Thanks to Copyblogger, we jump over to The Orbiter to find Andy Crestodina’s (@crestodina) Email Signup Forms: 4 Things That Lead to Huge Success or Total Failure. Those four things are: prominence (visibility on the page), promise (of what will be delivered), proof (how many follower/subscribers you already have), and privacy (you’ll protect it). The examples illustrate each point, and the last example—of a really bad form—shows how not to do it.
This post could have gone in the Business section, but it’s really about you, not business. Orna Ross (@OrnaRoss) asks Should You Self-Publish? 15 Questions on Jane Friedman’s blog. For starters: are you brave, hard-working, entrepreneurial? Have you made plans for all the things that go into self-publishing? Plus nearly a dozen more. Self-publishing isn’t for everyone. What about you?

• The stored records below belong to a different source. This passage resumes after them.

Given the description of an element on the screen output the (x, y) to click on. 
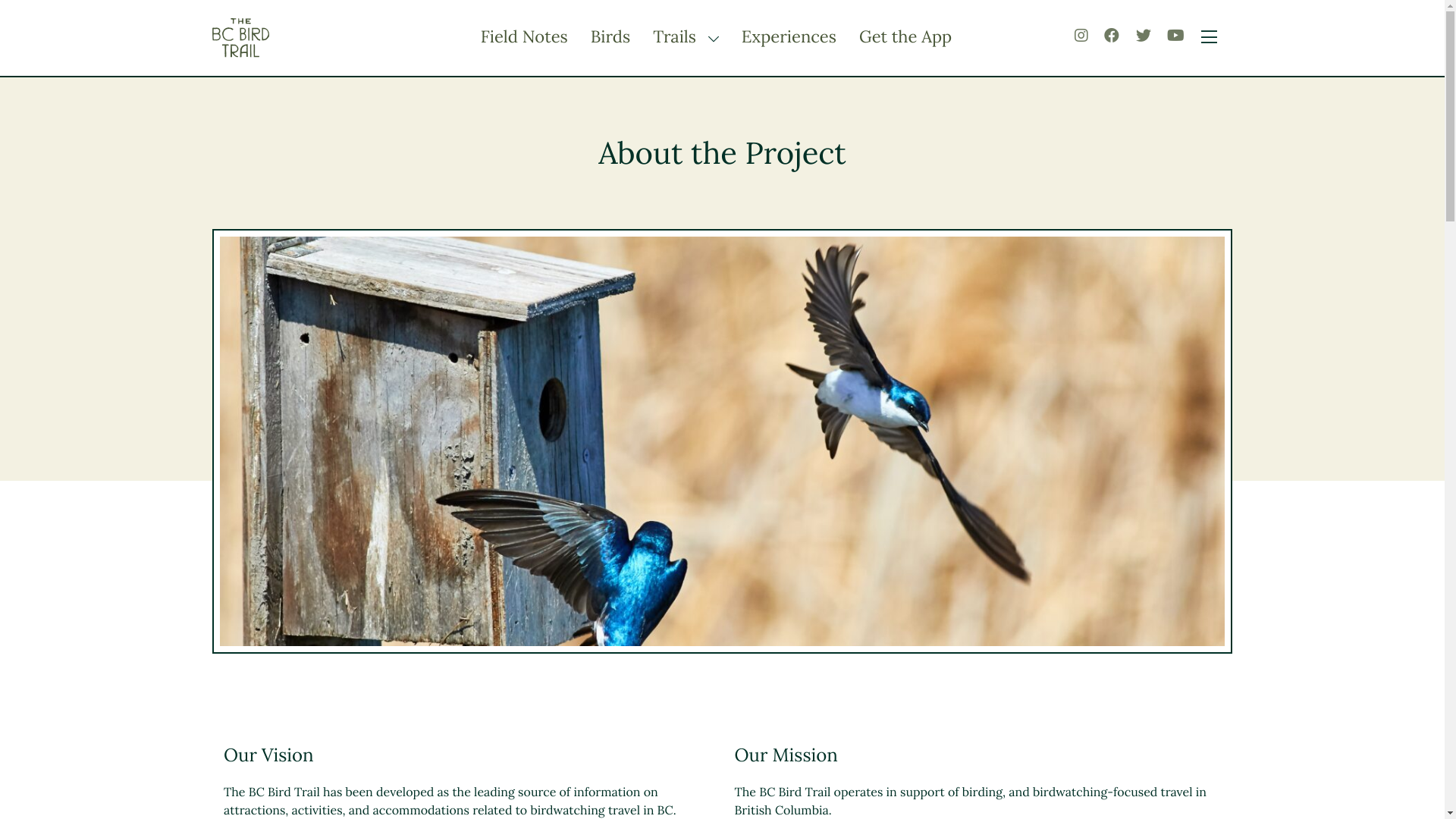
Trails Element type: text (676, 36)
Experiences Element type: text (788, 36)
Field Notes Element type: text (523, 36)
BC Bird Trail Twitter Account Element type: hover (1143, 35)
BC Bird Trail Youtube Account Element type: hover (1175, 35)
Get the App Element type: text (905, 36)
BC Bird Trail Instagram Account Element type: hover (1081, 35)
Birds Element type: text (610, 36)
BC Bird Trail Facebook Account Element type: hover (1111, 35)
TOGGLE DROPDOWN Element type: text (709, 38)
Given the description of an element on the screen output the (x, y) to click on. 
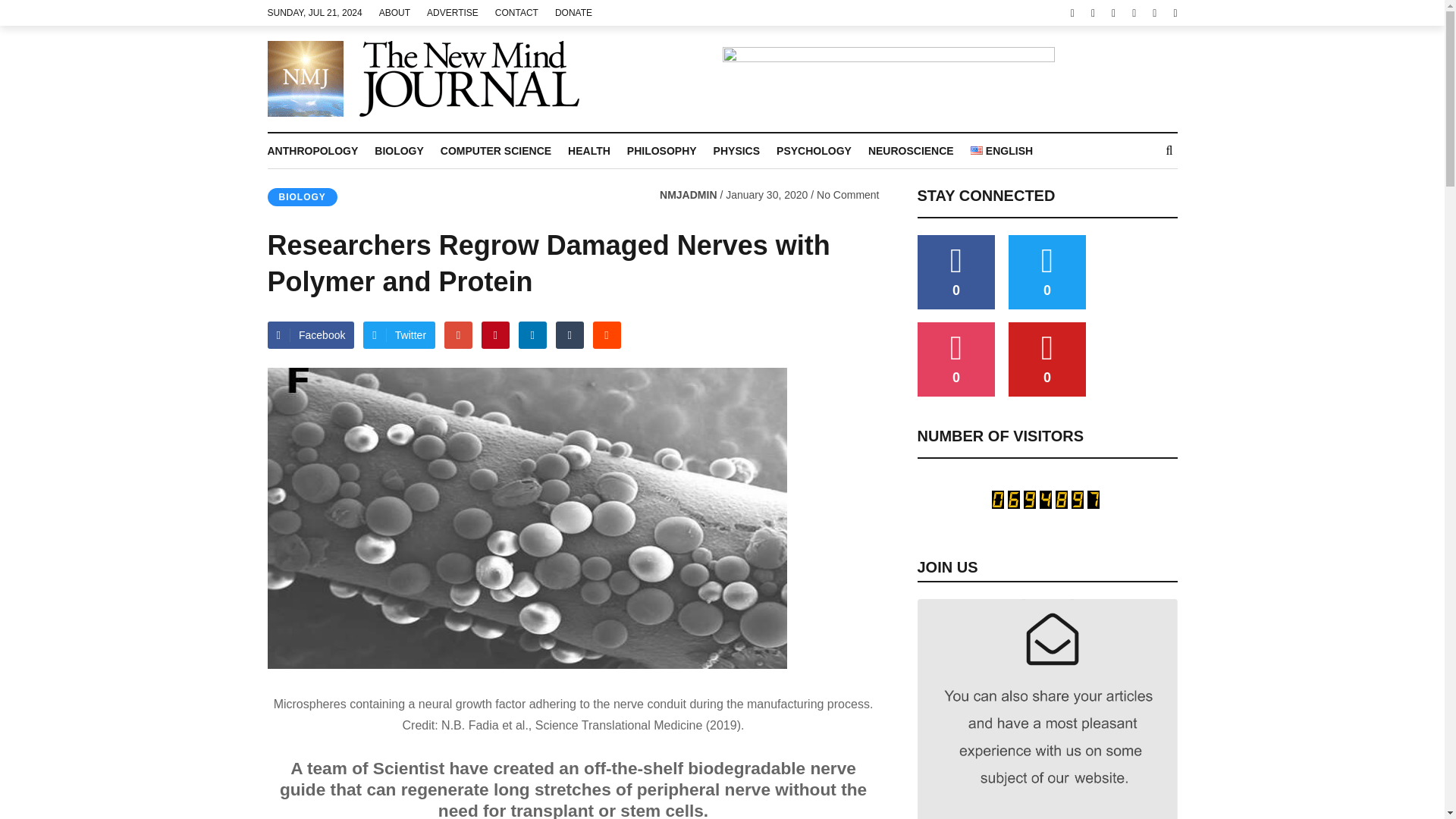
ABOUT (888, 78)
CONTACT (402, 12)
DONATE (524, 12)
ADVERTISE (581, 12)
ANTHROPOLOGY (460, 12)
BIOLOGY (320, 150)
Given the description of an element on the screen output the (x, y) to click on. 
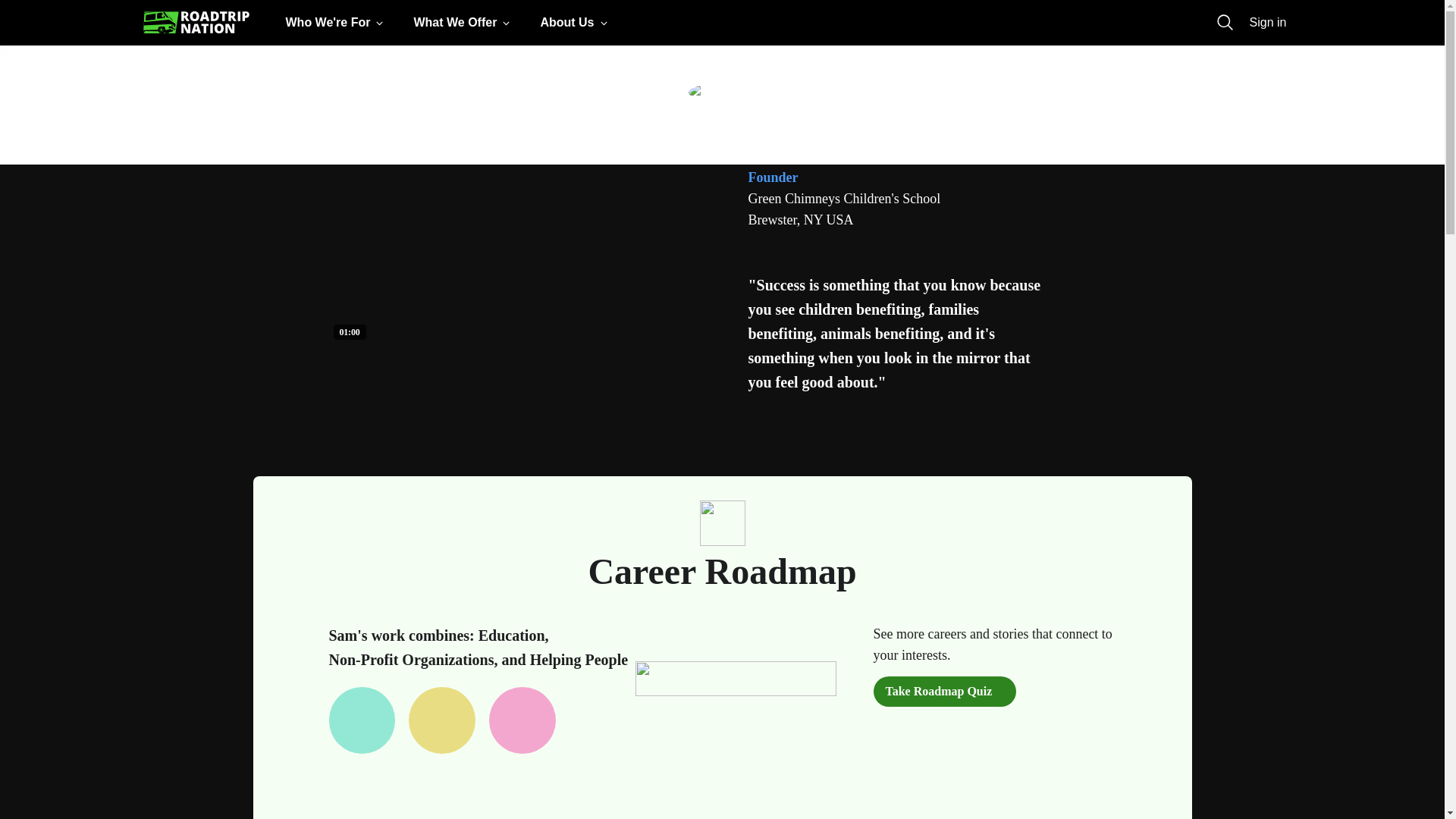
Who We're For (336, 22)
What We Offer (464, 22)
Founder (772, 177)
About Us (576, 22)
Take Roadmap Quiz (944, 691)
Sign in (1268, 22)
Search (1224, 22)
Given the description of an element on the screen output the (x, y) to click on. 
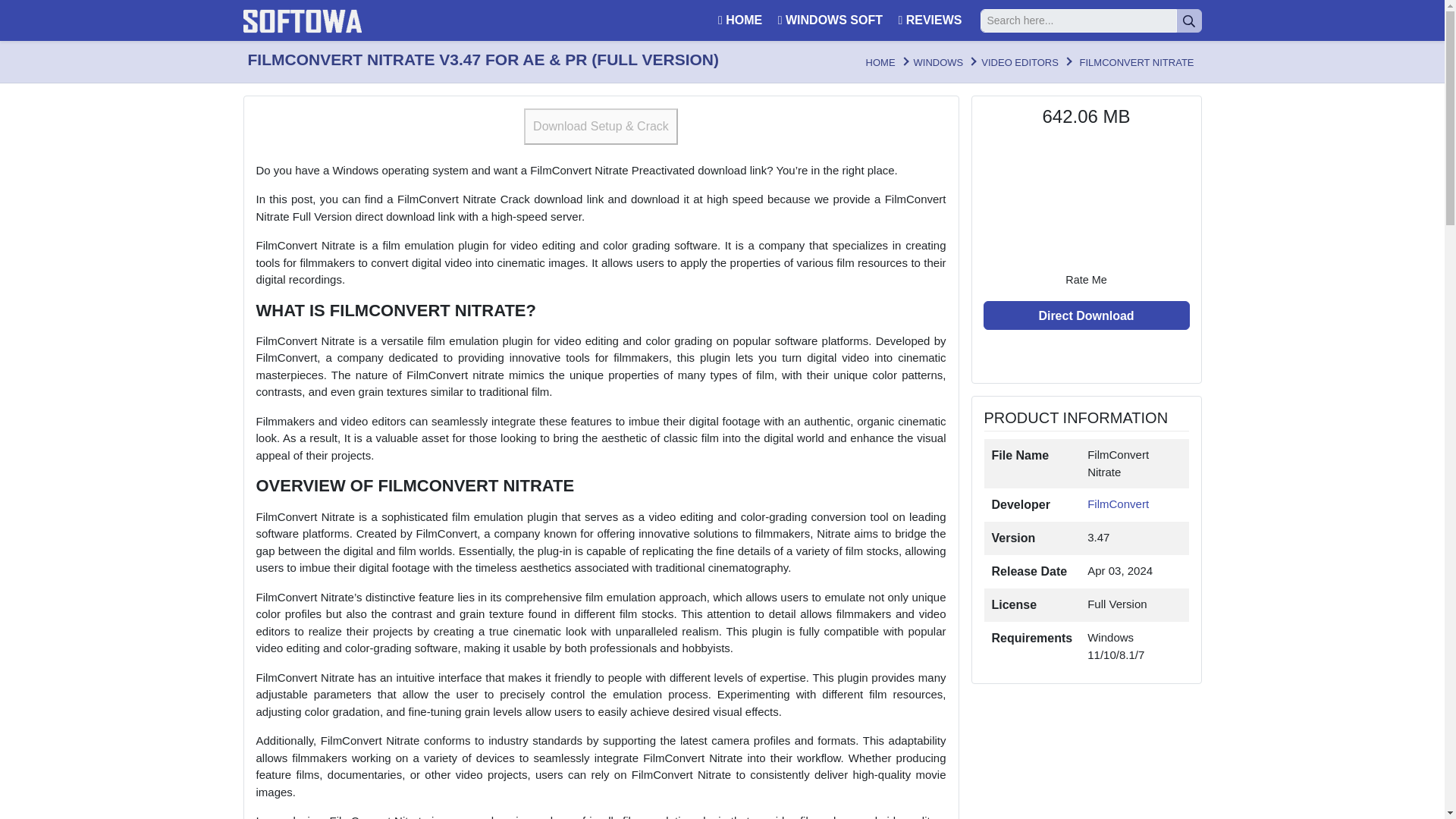
  REVIEWS (928, 20)
FilmConvert (1117, 503)
HOME (880, 61)
VIDEO EDITORS (1019, 61)
WINDOWS (938, 61)
Home (880, 61)
  HOME (737, 20)
  WINDOWS SOFT (828, 20)
Direct Download (1085, 315)
Join Telegram (1085, 356)
Given the description of an element on the screen output the (x, y) to click on. 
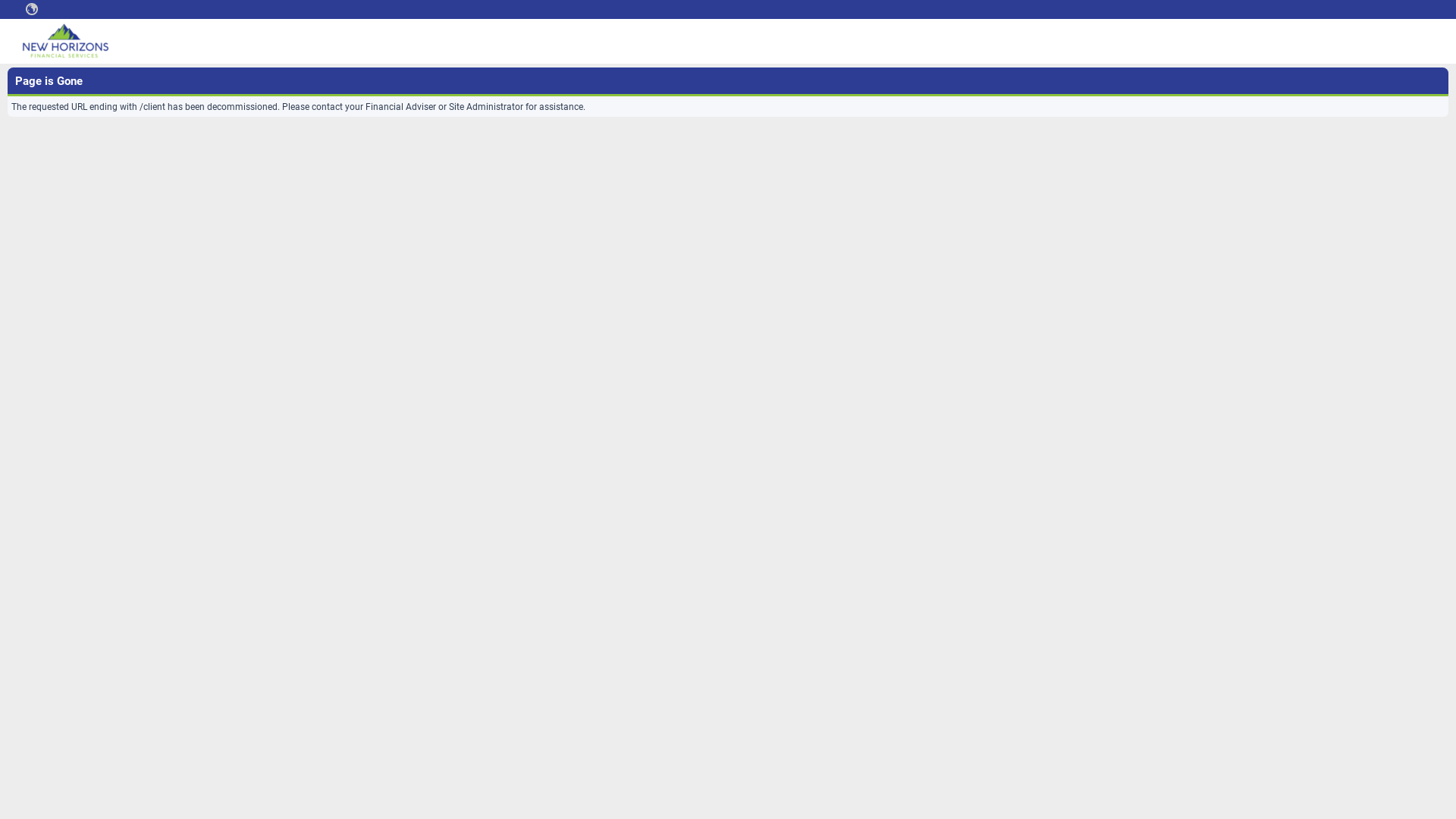
  Element type: text (31, 9)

What? STOP writing? Yes, sometimes it’s necessary—for your craft, for your sanity, or just because life demands it. That’s why Katie Weiland (@KMWeiland) and written 5 Reasons You Should Stop Writing—to let you know that it’s okay, even necessary. And that, as she says, just because you have to stop for a while doesn’t mean you’re not a writer.
“There isn’t enough (whatever).” That “scarcity mentality” is what Rachelle Gardner (@RachelleGardner) says is a hurtful falsehood in Letting Go of Scarcity Thinking. There is enough time to get things done, there are enough readers for your book to find its place, there is enough room in the market for it. If we believe there is enough (not too much, but just enough), we’ll do fine.